Cpl Edward Chin from New York of the 3rd battalion, 4th Marines
regiment, set up the star and stripes flag on the face of Iraqi
President Saddam Hussein’s statue, in downtown Bagdad, Wednesday, April
9, 2003. (AP Photo/Laurent Rebours)
|
The Army’s internal
study of the war in Iraq criticizes some efforts by its own
psychological operations units, but one spur-of-the-moment effort last
year produced the most memorable image of the invasion.
As the Iraqi regime
was collapsing on April 9, 2003, Marines converged on Firdos Square in
central Baghdad, site of an enormous statue of Saddam Hussein. It was a
Marine colonel — not joyous Iraqi civilians, as was widely
assumed from the TV images — who decided to topple the statue,
the Army report said.
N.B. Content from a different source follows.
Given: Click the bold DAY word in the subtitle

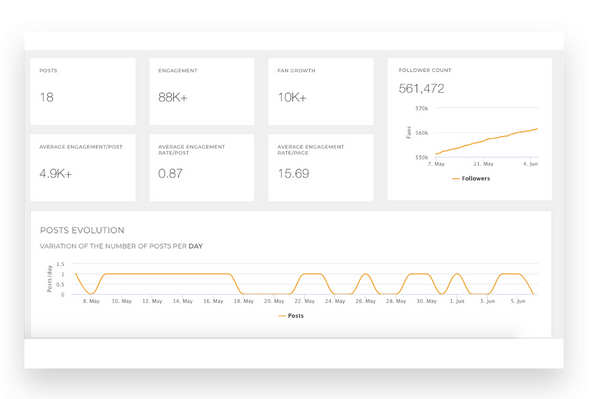Looking at the screenshot, I should (196, 246).
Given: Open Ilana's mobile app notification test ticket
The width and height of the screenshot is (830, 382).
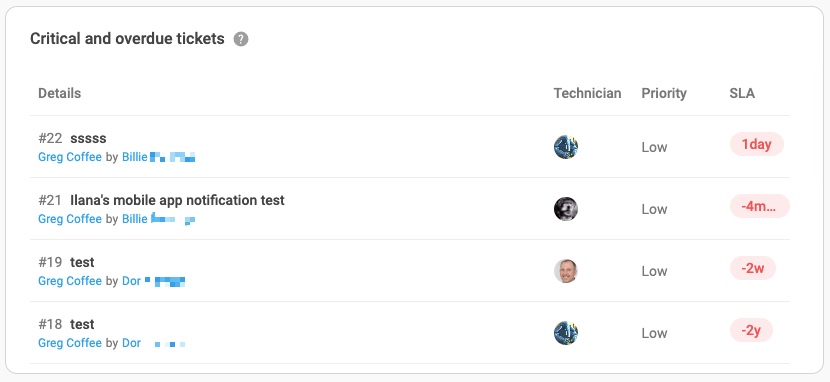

And it was a quick-thinking Army psychological
operations team that made it appear to be a spontaneous Iraqi
undertaking.
After the colonel
— who was not named in the report — selected the statue as
a “target of opportunity,” the psychological team used loudspeakers to
encourage Iraqi civilians to assist, according to an account by a unit
member.
But Marines had draped an American flag over the statue’s face.
“God bless them,
but we were thinking … that this was just bad news,” the member
of the psychological unit said. “We didn’t want to look like an
occupation force, and some of the Iraqis were saying, ‘No, we want an
Iraqi flag!’ “
Someone produced an Iraqi flag, and a sergeant in the psychological operations unit quickly replaced the American flag.
Ultimately, a
Marine recovery vehicle toppled the statue with a chain, but the effort
appeared to be Iraqi-inspired because the psychological team had
managed to pack the vehicle with cheering Iraqi children.